> **PROMPT**
Rescale part of the material below, starting at the line containing "Where should I click to: Click the blue" and ending at the line containing "point(241,272)", and give only that part. Reproduce every line, requests included, but multiply each coordinate in the answers by 1.8 and round to whole numbers, with halves rounded up.

----------------

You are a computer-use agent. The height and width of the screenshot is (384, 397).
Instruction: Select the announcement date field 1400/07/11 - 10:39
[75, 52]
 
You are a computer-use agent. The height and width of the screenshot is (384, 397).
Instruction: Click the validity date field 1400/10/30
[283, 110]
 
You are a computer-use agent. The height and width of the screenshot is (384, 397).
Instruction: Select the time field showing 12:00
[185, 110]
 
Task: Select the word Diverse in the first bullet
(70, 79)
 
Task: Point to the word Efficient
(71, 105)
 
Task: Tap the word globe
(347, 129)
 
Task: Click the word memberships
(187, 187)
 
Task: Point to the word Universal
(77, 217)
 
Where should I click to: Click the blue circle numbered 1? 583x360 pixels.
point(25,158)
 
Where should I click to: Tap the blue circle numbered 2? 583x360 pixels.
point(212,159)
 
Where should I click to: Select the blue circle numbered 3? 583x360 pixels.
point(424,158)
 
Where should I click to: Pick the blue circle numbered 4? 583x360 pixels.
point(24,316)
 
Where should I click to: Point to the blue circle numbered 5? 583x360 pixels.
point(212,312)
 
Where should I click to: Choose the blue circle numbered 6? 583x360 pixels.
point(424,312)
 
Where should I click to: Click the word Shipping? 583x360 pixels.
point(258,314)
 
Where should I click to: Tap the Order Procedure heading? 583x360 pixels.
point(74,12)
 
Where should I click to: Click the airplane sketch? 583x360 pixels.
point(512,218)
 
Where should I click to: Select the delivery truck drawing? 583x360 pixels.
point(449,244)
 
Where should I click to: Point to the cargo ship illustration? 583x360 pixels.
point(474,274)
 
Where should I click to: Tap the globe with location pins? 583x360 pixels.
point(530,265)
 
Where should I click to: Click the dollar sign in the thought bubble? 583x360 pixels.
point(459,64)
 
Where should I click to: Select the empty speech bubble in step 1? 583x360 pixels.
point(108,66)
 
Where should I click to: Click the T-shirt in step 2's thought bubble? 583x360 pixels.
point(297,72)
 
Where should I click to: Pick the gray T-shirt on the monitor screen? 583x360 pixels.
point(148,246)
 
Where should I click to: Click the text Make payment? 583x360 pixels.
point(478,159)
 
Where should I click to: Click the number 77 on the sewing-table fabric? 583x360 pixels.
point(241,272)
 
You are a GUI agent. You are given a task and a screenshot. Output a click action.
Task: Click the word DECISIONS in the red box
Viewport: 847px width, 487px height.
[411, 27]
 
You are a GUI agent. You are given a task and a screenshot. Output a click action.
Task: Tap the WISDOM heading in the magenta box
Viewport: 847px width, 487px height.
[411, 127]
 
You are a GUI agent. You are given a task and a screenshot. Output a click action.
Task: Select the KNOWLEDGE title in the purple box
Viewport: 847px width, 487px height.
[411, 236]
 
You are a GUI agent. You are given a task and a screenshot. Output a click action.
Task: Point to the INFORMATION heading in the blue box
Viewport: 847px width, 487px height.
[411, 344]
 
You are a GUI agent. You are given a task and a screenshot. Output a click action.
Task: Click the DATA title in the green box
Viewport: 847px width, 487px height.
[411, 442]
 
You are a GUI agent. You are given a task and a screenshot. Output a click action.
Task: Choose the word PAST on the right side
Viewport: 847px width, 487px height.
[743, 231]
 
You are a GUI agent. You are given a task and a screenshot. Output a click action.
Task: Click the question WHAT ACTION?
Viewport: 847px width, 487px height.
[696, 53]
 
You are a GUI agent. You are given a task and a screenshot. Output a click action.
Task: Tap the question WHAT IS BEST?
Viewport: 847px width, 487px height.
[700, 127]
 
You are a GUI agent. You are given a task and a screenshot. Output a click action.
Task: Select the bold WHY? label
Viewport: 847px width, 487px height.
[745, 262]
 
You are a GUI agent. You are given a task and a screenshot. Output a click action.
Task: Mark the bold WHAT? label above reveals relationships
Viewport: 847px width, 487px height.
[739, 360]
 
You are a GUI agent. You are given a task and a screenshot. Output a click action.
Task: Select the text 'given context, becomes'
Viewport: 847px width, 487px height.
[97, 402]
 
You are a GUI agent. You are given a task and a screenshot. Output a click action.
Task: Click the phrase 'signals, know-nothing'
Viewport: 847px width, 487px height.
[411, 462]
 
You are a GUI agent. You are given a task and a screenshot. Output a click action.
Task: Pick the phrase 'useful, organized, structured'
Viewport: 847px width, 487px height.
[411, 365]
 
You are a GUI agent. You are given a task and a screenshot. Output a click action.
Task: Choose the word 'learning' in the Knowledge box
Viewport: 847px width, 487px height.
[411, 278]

----------------

> **REPLY**
Where should I click to: Click the blue circle numbered 1? 583x360 pixels.
point(45,284)
 
Where should I click to: Tap the blue circle numbered 2? 583x360 pixels.
point(382,286)
 
Where should I click to: Select the blue circle numbered 3? 583x360 pixels.
point(763,284)
 
Where should I click to: Pick the blue circle numbered 4? 583x360 pixels.
point(43,569)
 
Where should I click to: Point to the blue circle numbered 5? 583x360 pixels.
point(382,562)
 
Where should I click to: Choose the blue circle numbered 6? 583x360 pixels.
point(763,562)
 
Where should I click to: Click the word Shipping? 583x360 pixels.
point(464,565)
 
Where should I click to: Tap the Order Procedure heading? 583x360 pixels.
point(133,22)
 
Where should I click to: Click the airplane sketch? 583x360 pixels.
point(922,392)
 
Where should I click to: Select the delivery truck drawing? 583x360 pixels.
point(808,439)
 
Where should I click to: Point to the cargo ship illustration? 583x360 pixels.
point(853,493)
 
Where should I click to: Tap the globe with location pins? 583x360 pixels.
point(954,477)
 
Where should I click to: Click the dollar sign in the thought bubble? 583x360 pixels.
point(826,115)
 
Where should I click to: Select the empty speech bubble in step 1? 583x360 pixels.
point(194,119)
 
Where should I click to: Click the T-shirt in step 2's thought bubble? 583x360 pixels.
point(535,130)
 
Where should I click to: Pick the gray T-shirt on the monitor screen? 583x360 pixels.
point(266,443)
 
Where should I click to: Click the text Make payment? 583x360 pixels.
point(860,286)
 
Where should I click to: Click the number 77 on the sewing-table fabric? 583x360 pixels.
point(434,490)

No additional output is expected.